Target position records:
-----

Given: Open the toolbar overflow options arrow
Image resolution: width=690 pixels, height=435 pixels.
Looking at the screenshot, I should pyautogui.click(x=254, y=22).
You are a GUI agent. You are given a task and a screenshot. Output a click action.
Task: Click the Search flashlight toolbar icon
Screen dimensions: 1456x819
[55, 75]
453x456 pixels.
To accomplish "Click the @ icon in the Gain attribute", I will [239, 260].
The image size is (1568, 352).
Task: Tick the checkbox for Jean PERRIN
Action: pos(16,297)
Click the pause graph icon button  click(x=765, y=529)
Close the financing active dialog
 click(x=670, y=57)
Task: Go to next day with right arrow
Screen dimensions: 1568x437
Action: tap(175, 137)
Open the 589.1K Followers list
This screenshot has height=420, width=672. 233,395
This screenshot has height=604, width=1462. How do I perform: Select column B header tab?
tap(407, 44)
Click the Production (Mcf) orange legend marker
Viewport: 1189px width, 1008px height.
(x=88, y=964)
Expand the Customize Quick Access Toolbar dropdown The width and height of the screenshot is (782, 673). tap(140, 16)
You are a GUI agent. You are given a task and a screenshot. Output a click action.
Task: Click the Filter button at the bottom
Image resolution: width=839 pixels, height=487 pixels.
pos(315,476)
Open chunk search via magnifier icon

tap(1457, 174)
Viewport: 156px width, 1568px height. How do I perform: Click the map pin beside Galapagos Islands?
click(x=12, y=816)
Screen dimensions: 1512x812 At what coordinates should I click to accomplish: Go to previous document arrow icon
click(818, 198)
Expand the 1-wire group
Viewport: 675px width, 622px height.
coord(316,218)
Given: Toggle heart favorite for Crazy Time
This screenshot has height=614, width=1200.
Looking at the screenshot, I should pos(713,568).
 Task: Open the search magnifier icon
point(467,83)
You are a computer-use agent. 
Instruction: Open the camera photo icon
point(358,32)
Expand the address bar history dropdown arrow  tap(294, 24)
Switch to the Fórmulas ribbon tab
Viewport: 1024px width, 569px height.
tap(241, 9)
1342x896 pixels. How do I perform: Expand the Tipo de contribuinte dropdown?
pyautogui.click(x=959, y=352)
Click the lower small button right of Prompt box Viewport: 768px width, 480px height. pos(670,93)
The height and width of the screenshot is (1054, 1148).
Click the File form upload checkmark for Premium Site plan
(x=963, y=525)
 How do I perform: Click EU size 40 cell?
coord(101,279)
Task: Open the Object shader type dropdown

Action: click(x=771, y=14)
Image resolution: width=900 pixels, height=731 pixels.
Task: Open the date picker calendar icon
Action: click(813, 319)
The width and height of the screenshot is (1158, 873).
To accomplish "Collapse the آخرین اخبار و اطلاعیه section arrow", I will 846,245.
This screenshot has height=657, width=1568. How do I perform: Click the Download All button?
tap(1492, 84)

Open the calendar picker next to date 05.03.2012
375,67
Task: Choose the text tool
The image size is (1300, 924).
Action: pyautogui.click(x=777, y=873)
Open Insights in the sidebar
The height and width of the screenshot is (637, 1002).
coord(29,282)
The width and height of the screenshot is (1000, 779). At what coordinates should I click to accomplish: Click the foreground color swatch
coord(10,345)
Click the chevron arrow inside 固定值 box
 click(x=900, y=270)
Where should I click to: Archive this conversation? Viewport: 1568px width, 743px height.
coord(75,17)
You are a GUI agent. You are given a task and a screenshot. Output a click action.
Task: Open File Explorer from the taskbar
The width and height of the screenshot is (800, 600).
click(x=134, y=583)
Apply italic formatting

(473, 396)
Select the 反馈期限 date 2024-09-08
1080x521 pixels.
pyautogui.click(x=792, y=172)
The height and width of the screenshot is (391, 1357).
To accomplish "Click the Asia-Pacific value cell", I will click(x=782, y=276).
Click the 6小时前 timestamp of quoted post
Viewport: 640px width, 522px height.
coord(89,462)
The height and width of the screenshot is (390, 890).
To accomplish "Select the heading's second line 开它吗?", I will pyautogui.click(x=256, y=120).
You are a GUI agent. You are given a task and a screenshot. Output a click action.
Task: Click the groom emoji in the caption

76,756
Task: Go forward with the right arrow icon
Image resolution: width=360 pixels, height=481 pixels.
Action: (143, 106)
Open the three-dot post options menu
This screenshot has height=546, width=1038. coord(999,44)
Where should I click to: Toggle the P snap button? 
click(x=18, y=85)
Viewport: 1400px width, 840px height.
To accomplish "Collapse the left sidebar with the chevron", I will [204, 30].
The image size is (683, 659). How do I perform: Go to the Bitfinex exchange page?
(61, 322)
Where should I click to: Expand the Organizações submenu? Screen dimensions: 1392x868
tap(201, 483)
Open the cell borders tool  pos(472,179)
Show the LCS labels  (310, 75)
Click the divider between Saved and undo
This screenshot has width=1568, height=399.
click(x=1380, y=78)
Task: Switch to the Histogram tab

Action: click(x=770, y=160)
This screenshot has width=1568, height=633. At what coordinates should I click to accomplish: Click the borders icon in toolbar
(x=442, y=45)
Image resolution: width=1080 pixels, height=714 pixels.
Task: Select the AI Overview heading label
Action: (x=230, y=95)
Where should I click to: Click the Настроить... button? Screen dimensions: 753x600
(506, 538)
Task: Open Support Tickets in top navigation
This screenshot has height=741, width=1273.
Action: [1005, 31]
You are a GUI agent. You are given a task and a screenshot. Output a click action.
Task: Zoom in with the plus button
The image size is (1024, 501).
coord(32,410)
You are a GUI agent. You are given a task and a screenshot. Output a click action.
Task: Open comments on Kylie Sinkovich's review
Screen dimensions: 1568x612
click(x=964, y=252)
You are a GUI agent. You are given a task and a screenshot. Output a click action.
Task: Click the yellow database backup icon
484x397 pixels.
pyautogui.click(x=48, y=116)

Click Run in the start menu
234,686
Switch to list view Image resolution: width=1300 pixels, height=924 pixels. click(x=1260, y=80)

-----

◆ Task
State how many lines in the entries above contain the string "list", with case taken into account. Give only the number.

◆ The completed task
2